* _Exercise instructions_
The line containing "This screenshot has width=868, height=446." and every line after it to the end of the records: set those down exactly, without any pictures.
BEGIN Supplied records
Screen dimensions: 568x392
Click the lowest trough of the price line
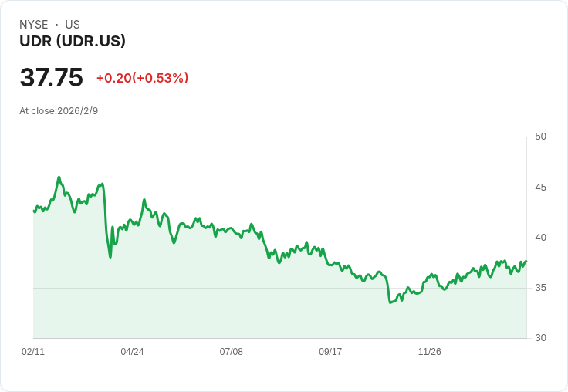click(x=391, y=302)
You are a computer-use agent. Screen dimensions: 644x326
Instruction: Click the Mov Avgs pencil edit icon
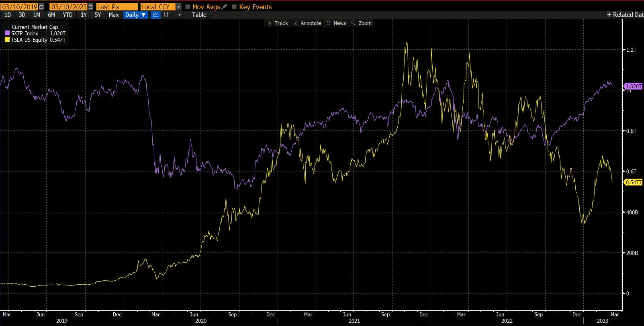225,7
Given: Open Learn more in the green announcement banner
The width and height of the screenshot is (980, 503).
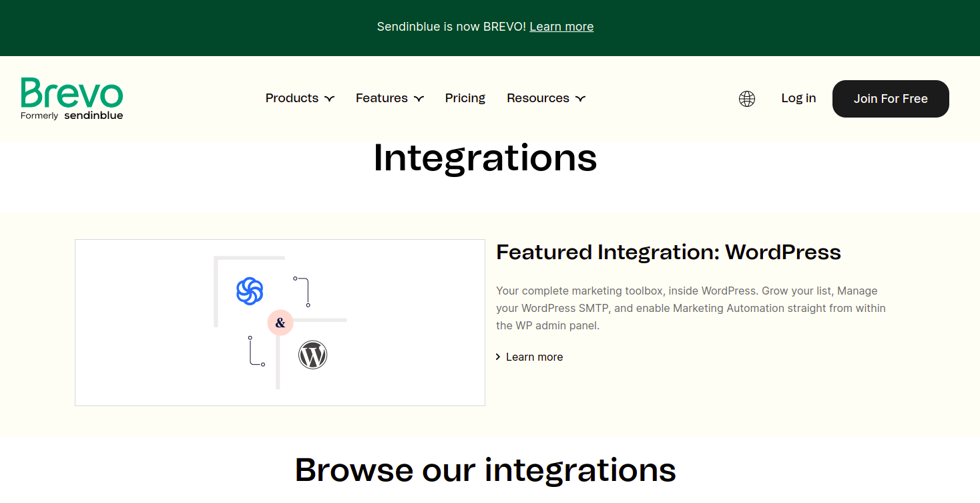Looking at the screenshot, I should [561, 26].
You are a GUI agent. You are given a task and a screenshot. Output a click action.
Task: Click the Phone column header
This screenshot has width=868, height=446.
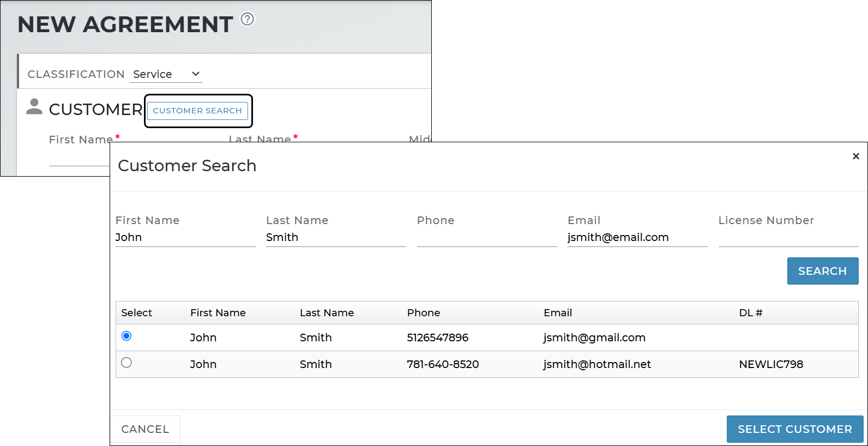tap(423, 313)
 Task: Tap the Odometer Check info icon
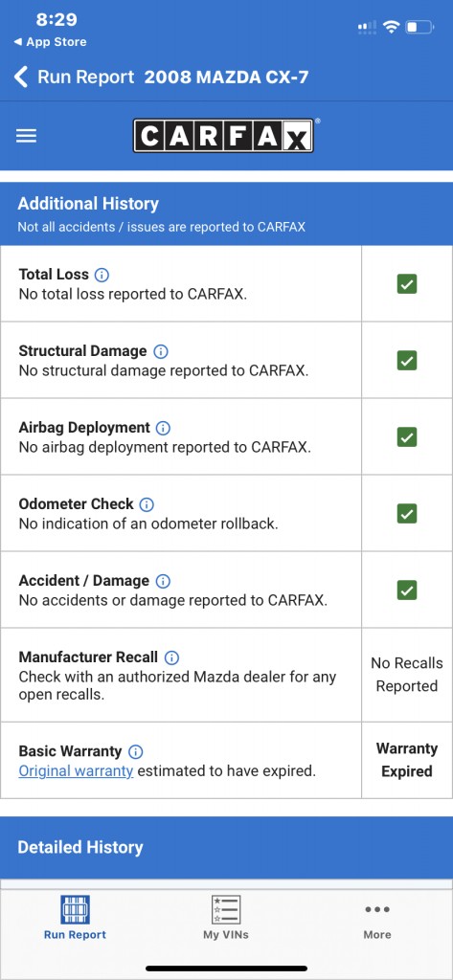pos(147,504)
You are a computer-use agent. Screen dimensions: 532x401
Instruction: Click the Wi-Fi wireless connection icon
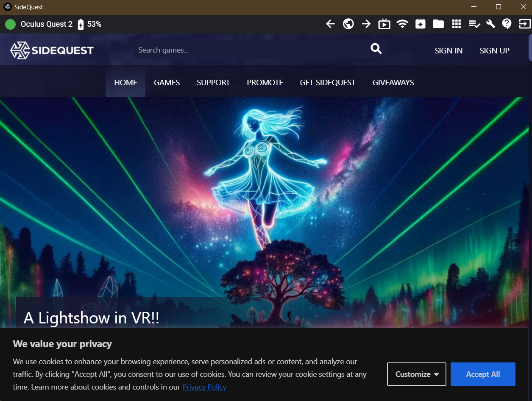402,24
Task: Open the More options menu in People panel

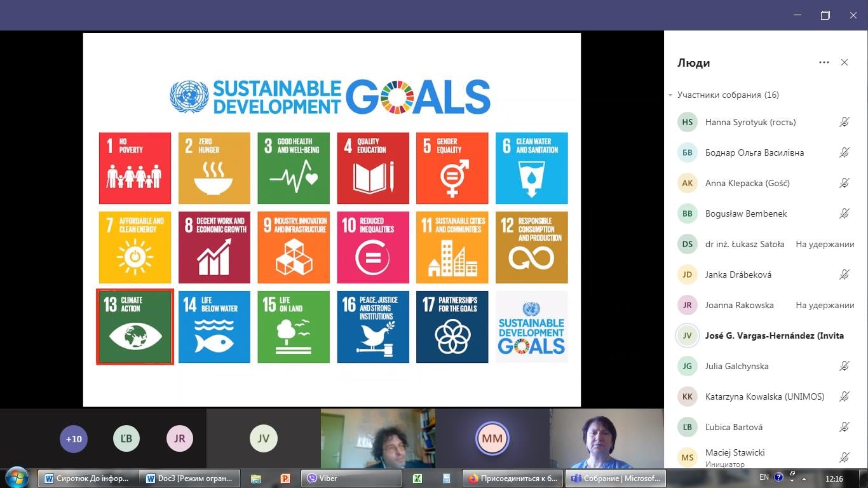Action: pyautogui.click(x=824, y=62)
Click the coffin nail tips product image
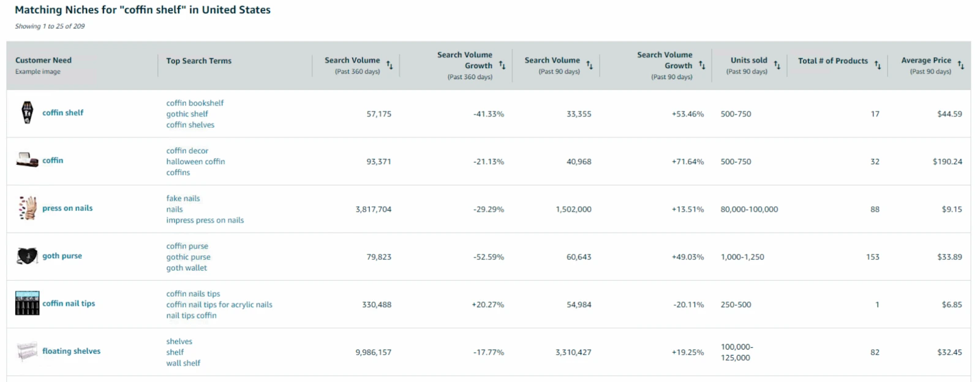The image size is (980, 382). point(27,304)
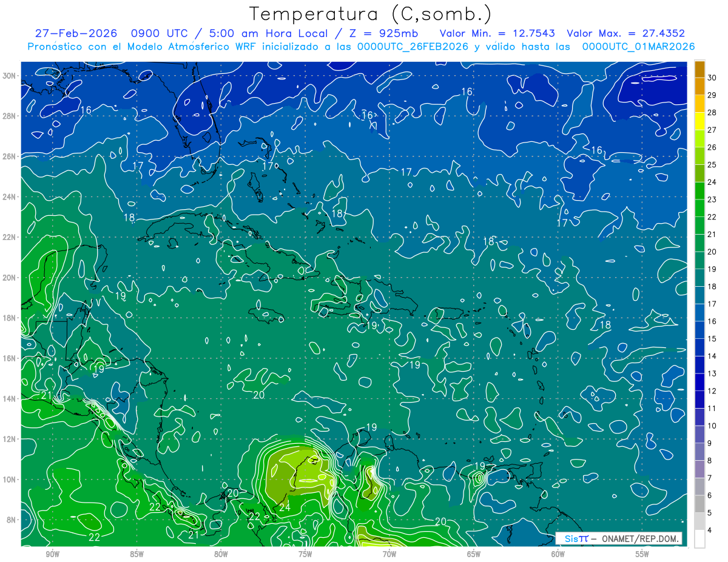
END Supplied records
* _Exercise output_
This screenshot has width=868, height=446.
tap(423, 313)
 Task: Tap the Odometer Check info icon
pos(147,504)
You are a computer-use agent. Screen dimensions: 532x401
Instruction: Click the Wi-Fi wireless connection icon
402,24
Task: Open the More options menu in People panel

Action: pyautogui.click(x=824, y=62)
Click the coffin nail tips product image
The image size is (980, 382). point(27,304)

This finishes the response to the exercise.